Scan the entries for the word "will" and return every line that has it.

#### DATA EXTRACTS

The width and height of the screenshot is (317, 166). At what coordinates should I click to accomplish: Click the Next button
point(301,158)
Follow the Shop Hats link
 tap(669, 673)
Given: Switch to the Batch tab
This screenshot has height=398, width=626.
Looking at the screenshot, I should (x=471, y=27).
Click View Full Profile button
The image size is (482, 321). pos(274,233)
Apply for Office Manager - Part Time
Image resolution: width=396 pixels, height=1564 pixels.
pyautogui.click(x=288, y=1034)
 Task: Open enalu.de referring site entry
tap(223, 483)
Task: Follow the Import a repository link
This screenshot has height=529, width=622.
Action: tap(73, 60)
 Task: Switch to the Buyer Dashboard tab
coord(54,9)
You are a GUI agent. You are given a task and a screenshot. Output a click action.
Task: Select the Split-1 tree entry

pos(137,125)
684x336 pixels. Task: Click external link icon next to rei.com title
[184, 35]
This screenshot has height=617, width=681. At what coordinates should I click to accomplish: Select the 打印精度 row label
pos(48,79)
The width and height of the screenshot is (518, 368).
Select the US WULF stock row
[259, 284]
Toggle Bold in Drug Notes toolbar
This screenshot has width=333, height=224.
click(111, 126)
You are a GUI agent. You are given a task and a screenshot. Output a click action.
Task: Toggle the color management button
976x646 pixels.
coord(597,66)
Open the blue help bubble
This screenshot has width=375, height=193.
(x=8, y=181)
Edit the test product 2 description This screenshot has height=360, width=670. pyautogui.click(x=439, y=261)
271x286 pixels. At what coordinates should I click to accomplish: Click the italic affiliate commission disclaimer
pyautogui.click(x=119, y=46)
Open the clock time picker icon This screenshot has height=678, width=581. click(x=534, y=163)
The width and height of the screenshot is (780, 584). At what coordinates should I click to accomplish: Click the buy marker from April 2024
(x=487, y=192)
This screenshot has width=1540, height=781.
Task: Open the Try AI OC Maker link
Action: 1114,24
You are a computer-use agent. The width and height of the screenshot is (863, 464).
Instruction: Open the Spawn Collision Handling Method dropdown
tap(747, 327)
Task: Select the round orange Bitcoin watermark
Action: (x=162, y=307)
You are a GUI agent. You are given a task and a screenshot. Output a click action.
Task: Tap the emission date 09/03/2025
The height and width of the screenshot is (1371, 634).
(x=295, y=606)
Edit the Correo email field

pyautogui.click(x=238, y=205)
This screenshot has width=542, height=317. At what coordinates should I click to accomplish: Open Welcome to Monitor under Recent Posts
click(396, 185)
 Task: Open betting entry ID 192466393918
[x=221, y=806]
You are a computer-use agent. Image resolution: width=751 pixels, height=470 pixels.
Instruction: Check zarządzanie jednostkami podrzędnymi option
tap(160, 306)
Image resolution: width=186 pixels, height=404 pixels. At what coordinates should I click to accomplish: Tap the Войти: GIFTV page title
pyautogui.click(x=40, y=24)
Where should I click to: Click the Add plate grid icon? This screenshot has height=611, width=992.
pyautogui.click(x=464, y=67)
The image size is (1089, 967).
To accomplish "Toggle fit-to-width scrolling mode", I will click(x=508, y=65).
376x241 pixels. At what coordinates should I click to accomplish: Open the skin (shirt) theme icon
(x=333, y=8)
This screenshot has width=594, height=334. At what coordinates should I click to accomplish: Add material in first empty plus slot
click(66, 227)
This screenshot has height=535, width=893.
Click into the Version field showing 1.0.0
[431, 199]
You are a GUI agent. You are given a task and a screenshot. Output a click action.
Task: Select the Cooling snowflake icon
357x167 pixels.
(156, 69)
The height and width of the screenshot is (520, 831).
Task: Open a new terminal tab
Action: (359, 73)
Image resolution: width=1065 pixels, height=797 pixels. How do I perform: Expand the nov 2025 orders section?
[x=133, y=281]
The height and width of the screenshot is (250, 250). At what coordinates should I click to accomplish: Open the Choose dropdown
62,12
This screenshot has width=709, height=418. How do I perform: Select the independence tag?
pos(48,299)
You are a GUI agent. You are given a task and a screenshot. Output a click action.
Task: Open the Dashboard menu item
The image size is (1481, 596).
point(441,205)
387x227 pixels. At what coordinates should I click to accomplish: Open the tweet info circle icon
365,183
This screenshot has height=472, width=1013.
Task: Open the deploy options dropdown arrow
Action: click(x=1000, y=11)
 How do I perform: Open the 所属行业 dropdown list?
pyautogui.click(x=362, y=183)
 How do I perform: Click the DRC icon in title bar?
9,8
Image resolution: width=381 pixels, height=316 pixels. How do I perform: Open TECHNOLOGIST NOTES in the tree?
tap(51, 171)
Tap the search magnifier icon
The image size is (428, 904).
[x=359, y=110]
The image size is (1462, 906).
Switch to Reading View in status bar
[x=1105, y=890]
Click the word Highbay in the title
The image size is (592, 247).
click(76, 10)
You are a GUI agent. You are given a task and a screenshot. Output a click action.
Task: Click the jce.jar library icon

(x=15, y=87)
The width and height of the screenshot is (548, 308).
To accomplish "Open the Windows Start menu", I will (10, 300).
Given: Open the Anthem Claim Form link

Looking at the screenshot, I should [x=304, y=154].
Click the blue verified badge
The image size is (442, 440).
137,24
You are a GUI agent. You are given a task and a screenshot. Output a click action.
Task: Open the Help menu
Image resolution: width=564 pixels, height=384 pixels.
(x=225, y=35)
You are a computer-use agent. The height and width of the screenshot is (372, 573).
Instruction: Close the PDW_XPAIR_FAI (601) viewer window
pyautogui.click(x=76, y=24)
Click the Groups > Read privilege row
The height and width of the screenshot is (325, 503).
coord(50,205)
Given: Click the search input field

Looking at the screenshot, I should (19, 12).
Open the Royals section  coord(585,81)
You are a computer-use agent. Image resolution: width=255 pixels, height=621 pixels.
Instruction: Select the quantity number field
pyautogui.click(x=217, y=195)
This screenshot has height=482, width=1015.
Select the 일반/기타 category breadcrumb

########

## ANSWER BOX
To accomplish "Toggle fit-to-width scrolling mode", I will click(x=508, y=65).
To accomplish "Open the Windows Start menu", I will (10, 300).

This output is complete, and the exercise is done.